BARCELONA, Spain—Verizon still hopes to see “a single standard” serve as a foundation for 5G, a key executive said Tuesday, even if it doesn't sign on to every proposal along the way.

The nation’s largest carrier was conspicuous by its absence earlier this week when a group of 22 companies signed off on a proposal to support a corresponding work plan for the first phase of the 5G NR specification at the next 3GPP RAN plenary meeting next week in Croatia. Backers include major carriers such as AT&T, Sprint, KDDI, NTT DoCoMo, Vodafone and Deutsche Telekom, and other heavyweight supporters include Ericsson, Intel, Huawei and ZTE.

As some carriers rush headlong into the race to deploy 5G, the companies hope to lay the foundation for next-generation technologies to reach their full potential, said Antje Williams, executive program manager for 5G for Deutsche Telekom.

“What we believe is that we need a global standard, and fragmentation is the worst thing that can happen,” Williams said during a FierceWireless luncheon event at MWC, titled 5G: Transitioning from fixed to mobile. “The 5G race is here, and it’s on.”

The race is indeed on for operators around the world, although carriers are pursuing next-generation technologies to varying degrees. T-Mobile US, for instance, continues to focus on maximizing its 4G technologies and services rather than punch the accelerator toward 5G. Verizon, on the other hand, has vocally expressed its eagerness to test and deploy 5G as quickly as realistically possible.

That eagerness has left some concerned that it could result in a fragmented marketplace, though.

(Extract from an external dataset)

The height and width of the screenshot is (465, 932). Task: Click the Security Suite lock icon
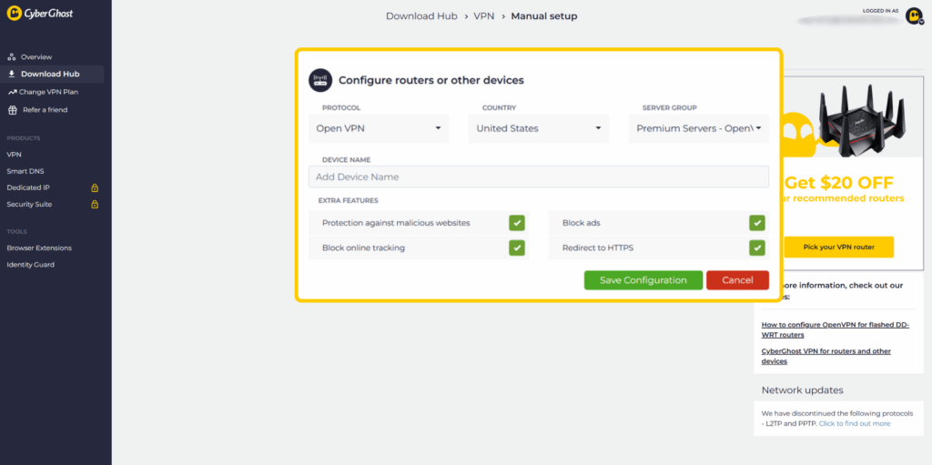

Verizon is a massive carrier, of course, but it risks becoming an outlier if it uses technologies that don’t ultimately become part of universal standards.

But Sanyogita Shamsunder, Verizon's director of network infrastructure planning, said the latest proposal is a relatively small part a much broader picture where much work has yet to be done.

“There are a lot of aspects of 5G that are not part of this,” Shamsunder said. “We need to have a single standard … The devil is in the details."